In the spring prior to the Charleston church massacre, during my daily commute to my older daughter’s school, I noticed a wad of faded red fabric drooping from a flagpole outside of a stranger’s house.

It couldn’t be.

I pulled right to slow down in my lane and looked once and then again to verify. There, tucked beneath the folds of the familiar stars and stripes, two blue lines crossed over the red fabric with the telltale white stars.

Was this new? How had I never noticed?

Like many other transplants to Charlotte, I like to think the Confederate flag exists in other parts of the South but not in this modern city that boasts tall buildings and black mayors. The New South. A city that embraces diversity and has rid itself of its racist past.

Yet there it was. Tattered, weathered. Just like the American flag that hung above it. First country and then the South, I thought as I glanced at the rest of the yard.

What if, rather than driving by, I were walking on the sidewalk in front of this house, pushing my toddler in her stroller? What if the owners were sitting on their front porch as I passed? Would they stare at my brown skin and scowl? Would their faces express scorn at my presence on the sidewalk, hoping I would leave because they believed my blackness could dirty their property? Or maybe they would offer me a smile, a wave, a sign of welcome even as their flag signaled other sentiments.

Later that evening, at my Wednesday night Bible study, I decided to mention the flag to the women in my group. A thin wall divided our small room from the sanctuary, where musicians practiced for the Sunday service. The sounds of a keyboard, guitars, and drums provided background music as we talked. Muffled voices sang of strivings that ceased and a hope not rooted in earthly things. I looked around at the white faces of my group and wanted to retreat from my questions, to hum along with songs I had sung many times before, to forget the Confederate flag I had seen that day.

“What are people trying to say with the flag?” I asked. “What do they want to communicate?” Two women with long histories living in the South glanced at each other. One opened her mouth with the beginning of a response.
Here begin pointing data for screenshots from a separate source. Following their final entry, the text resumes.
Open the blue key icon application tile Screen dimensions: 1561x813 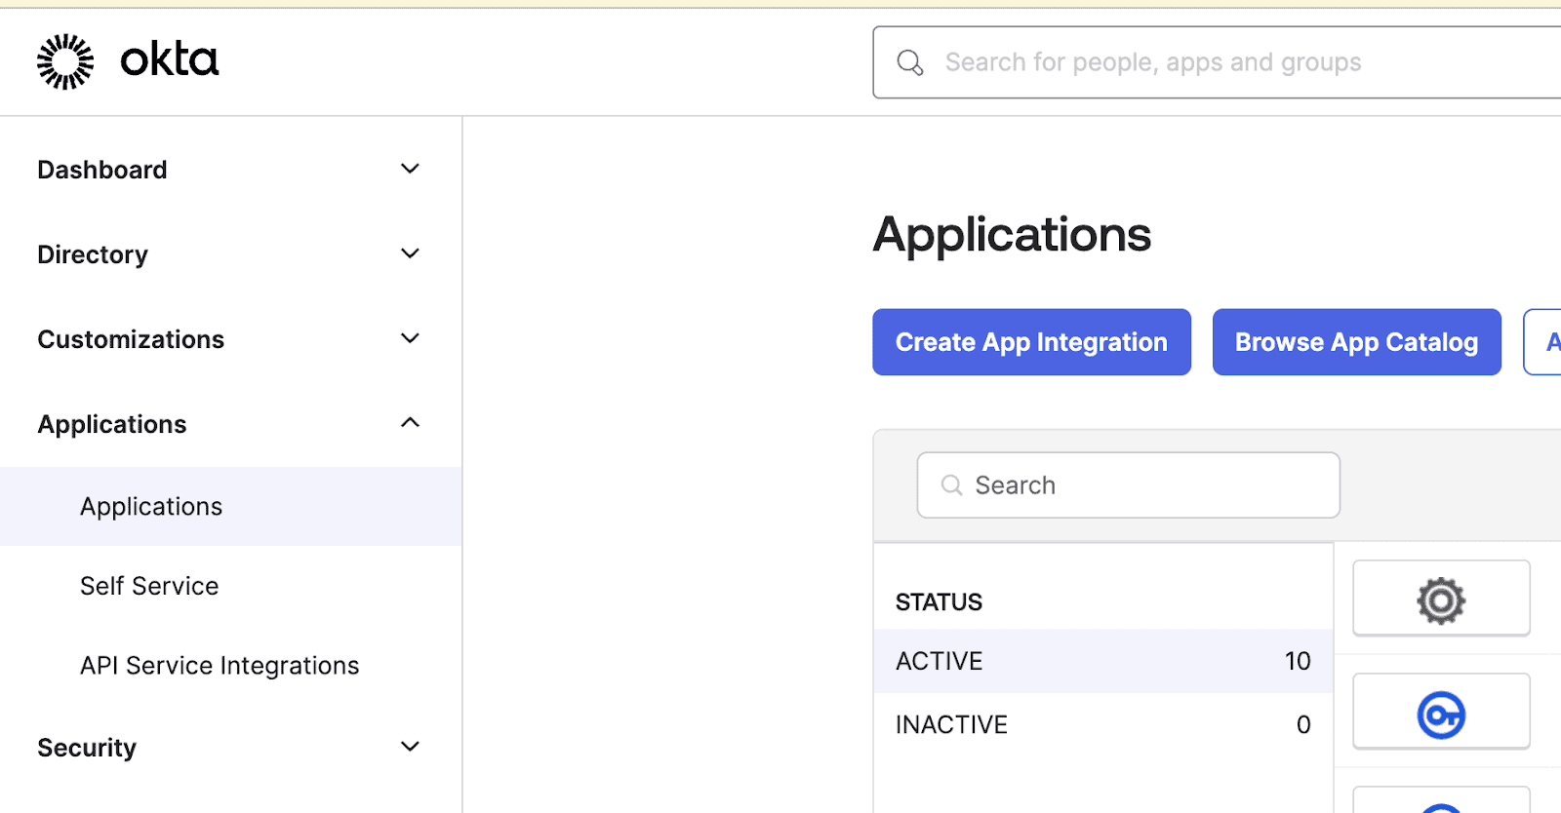click(1440, 714)
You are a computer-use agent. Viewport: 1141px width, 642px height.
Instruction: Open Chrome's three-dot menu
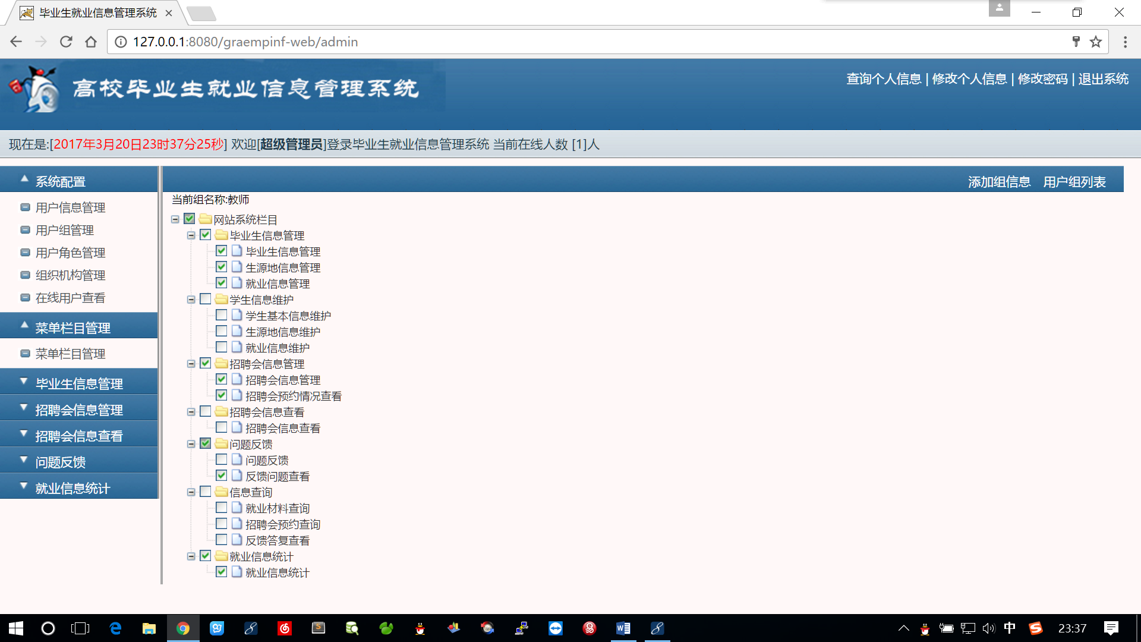point(1125,42)
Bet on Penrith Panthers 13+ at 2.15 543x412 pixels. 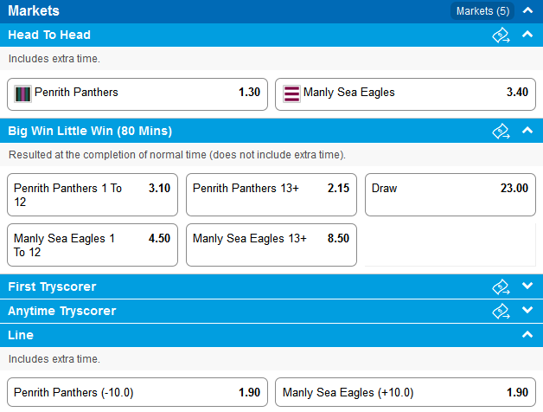pyautogui.click(x=272, y=195)
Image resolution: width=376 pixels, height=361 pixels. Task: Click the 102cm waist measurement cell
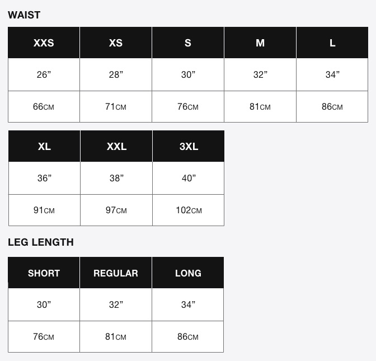(x=189, y=210)
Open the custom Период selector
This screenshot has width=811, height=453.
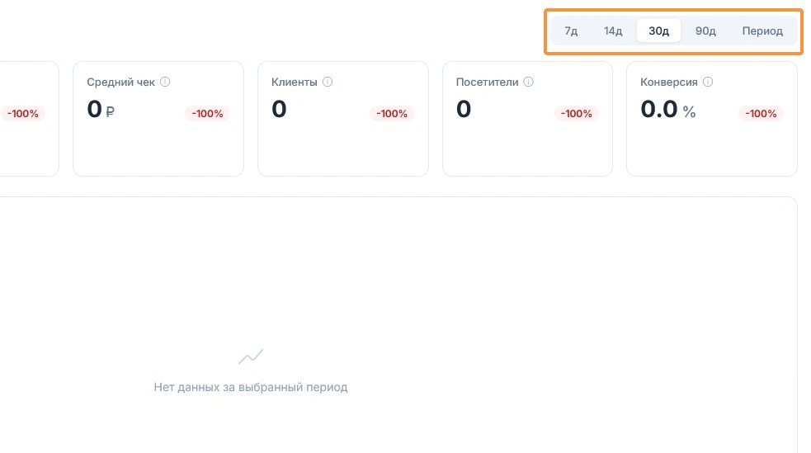point(762,31)
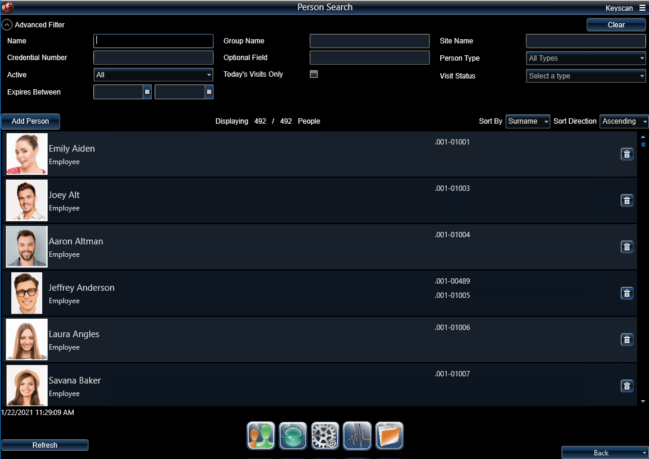Change Sort Direction from Ascending
649x459 pixels.
(624, 121)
At that moment a visitor walked through the door, and conversation shifted to greetings for the newcomer. Introductions and personal stories were accompanied by a murmur of lyrics pleading for an end to troubles. I spoke words of welcome and asked the new woman appropriate questions about herself, her family, her background. Beyond the wall one song transitioned to the next while we settled into our seats for the evening. The Confederate flag remained in my thoughts, but I couldn’t find a way to return to the topic. Later that night I drove past the flag hanging in the soft spring twilight and returned to my home without answers.

***

Just weeks after the massacre, while visiting my mother’s home in Anchorage, I sorted through piles of stuff from my college and graduate school years. I tossed an old copy of Black Enterprise to Nyasha.
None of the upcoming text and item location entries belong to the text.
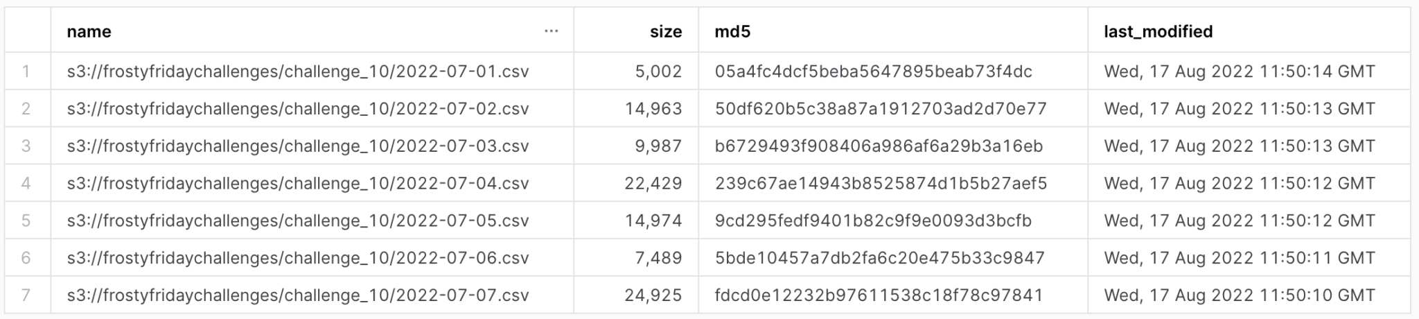Click the size column header

click(x=665, y=31)
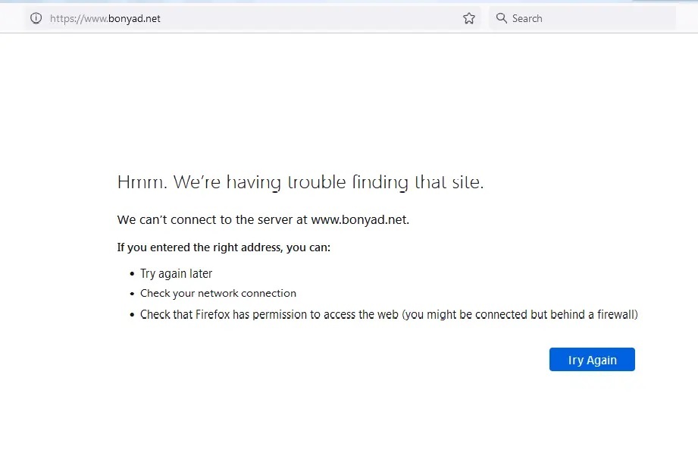Viewport: 698px width, 463px height.
Task: Click the 'Try again later' suggestion text
Action: 176,273
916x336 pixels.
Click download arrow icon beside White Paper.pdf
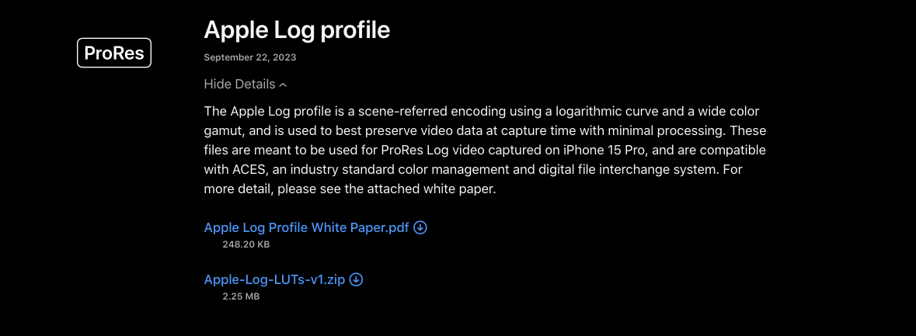point(420,227)
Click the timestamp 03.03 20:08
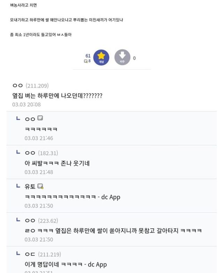The height and width of the screenshot is (273, 223). [26, 104]
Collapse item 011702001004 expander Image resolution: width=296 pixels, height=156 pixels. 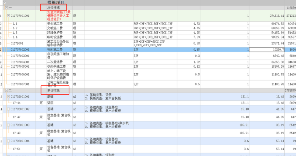[9, 141]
“This is how we got to Charlotte,” I said.

He caught the magazine and looked at the glossy cover, which featured a smiling black family with a sparkling city skyline in the backdrop. A bold headline read, “Top 10 Cities for African Americans.” He looked up at me and laughed.

When we were leaving Cape Town and choosing somewhere to live, I’d remembered that article from years ago. Charlotte seemed like a place filled with possibility for our black family, a city exploding with a bounty of opportunities.

“Who could’ve guessed this would define our future?” he said, handing the magazine back to me. I held it for a moment, wondering if I should save this memento along with the other scraps I had collected of my life in Anchorage. I stared at the image of the happy family for another minute before putting the magazine in the pile of papers to recycle.

***

Back in early spring, when we booked our July tickets to Anchorage, all I could envision was how desperately hot and unbearable Charlotte becomes each summer. But then in mid-June a white man walked into a black church in Charleston, South Carolina, and killed Reverend Clementa Pinckney, Cynthia Hurd, Reverend Sharonda Coleman-Singleton, Tywanza Sanders, Ethel Lance, Susie Jackson, Reverend Depayne Middleton-Doctor, Reverend Daniel Simmons, and Myra Thompson.

The near hundred-degree days in the South began to boil with words and tension and accusation. And, in my case, fear. I tried to forget that the shooter had stopped at a gas station in Charlotte after he fled Charleston. And as the country debated the use and place of the Confederate flag, I kept hoping the flag I had first spotted that spring day, sagging against a stranger’s flagpole, might disappear.